:: EXCERPT PROVIDED

A malicious build-it-yourself platform for the Azorult info-stealing malware has debuted on the Dark Web.
The online builder, which its authors have named Gazorp, allows cybercriminals to generate their very own strains of Azorult, along with the apparatus to control it. And, it’s free.
“Threat actors [gain] the ability to create fresh Azorult samples and corresponding panel server code, leaving them simply to provide their Command & Control (C&C) address,” wrote Check Point researchers Nikita Fokin, Israel Gubi and Mark Lechtik, in a posting last week on the generator. “This address gets embedded into the newly created binary, which in turn can be distributed in any way the threat actor sees fit.”
Check Point researchers took the platform for a test-drive and found that Gazorp does, indeed, perform as advertised, “effectively” creating samples of Azorult version 3.0.
Azorult is a fairly popular commercial malware, which is used for harvesting various kinds of information, including passwords, credit-card information, cryptocurrency wallet data and more. It also can download additional malware. It’s been around since at least 2016, when Proofpoint researchers identified it as part of a secondary infection via the Chthonic banking trojan.
Azorult 3.0 debuted five months ago, and while there have been two subsequent versions released into the wild since then with major improvements, “the outdated version has multiple stealing capabilities which can be leveraged by any actor to gather victim information and misuse it,” the Check Point team noted.
The researchers added that the Gazorp platform claims to offer multiple upgrades and enhancements to the Azorult’s existing leaked C2 panel code, which was uploaded to Github a few months ago.

::::
:: RECORDS SHOWN

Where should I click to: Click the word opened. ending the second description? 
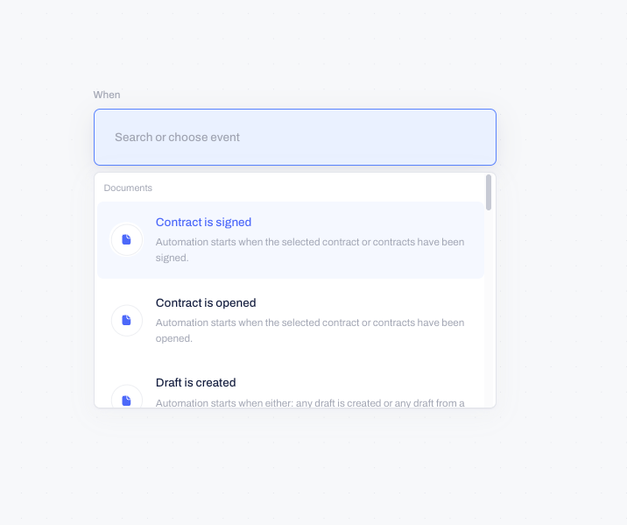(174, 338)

::::
:: RECORDS SHOWN

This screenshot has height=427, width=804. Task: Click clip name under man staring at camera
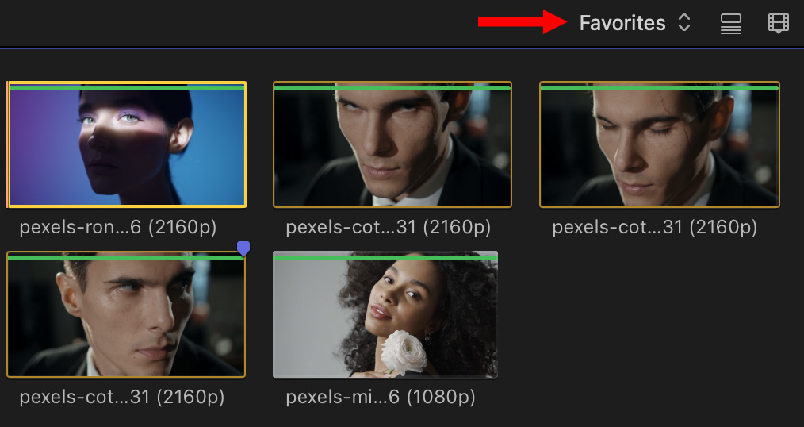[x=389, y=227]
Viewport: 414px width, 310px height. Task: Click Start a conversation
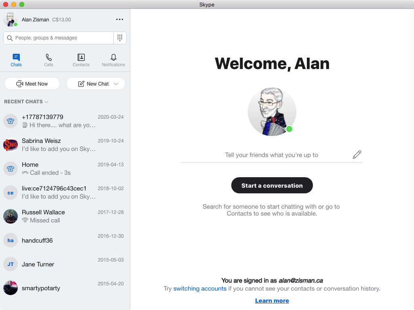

::::

WHAT YOU WILL DO:
• 1. Answer these questions using the article on the Gazorp builder for Azorult:
(a) Which version of Azorult did Check Point researchers find that Gazorp creates?
(b) Since at least what year has Azorult been around?
(c) Where was Azorult's leaked C2 panel code uploaded?
• 2. Extend the article on the Gazorp builder for Azorult by a few paragraphs, starting right after its last sentence.

EXERCISE RESULTS:
• 1.
(a) Version 3.0
(b) 2016
(c) Github

• 2.
Check Point said that Gazorp offers “major differences and additions” from the leaked source panel in Gazorp, with a main enhancement being a global heat map that provides statistics by country.
Gazorp is also in active development, and its creators are taking a hacker community-minded approach to the proceedings. The service has its own Telegram channel, where interested parties can get updates on the project and weigh in with their own ideas. So far, the Gazorp authors have promised future extensibility with a “modules” library, and features like the ability to configure the panel and export the various databases to a file.
“For now, it seems we are looking at a very early version of the Gazorp service (0.1), where the main product delivered is an enhanced Azorult C&C panel code,” researchers said. “However, we do expect the project to evolve with time, and possibly produce new variants for Azorult.”
As for monetization, the public can also donate to the project with Bitcoin. There are no fees to use Gazorp – further lowering the barrier to entry for cybercriminals.
“Given that the service is free, it is…possible that new campaigns with Gazorp built binaries will start to emerge in higher scale in the wild,” the researchers said.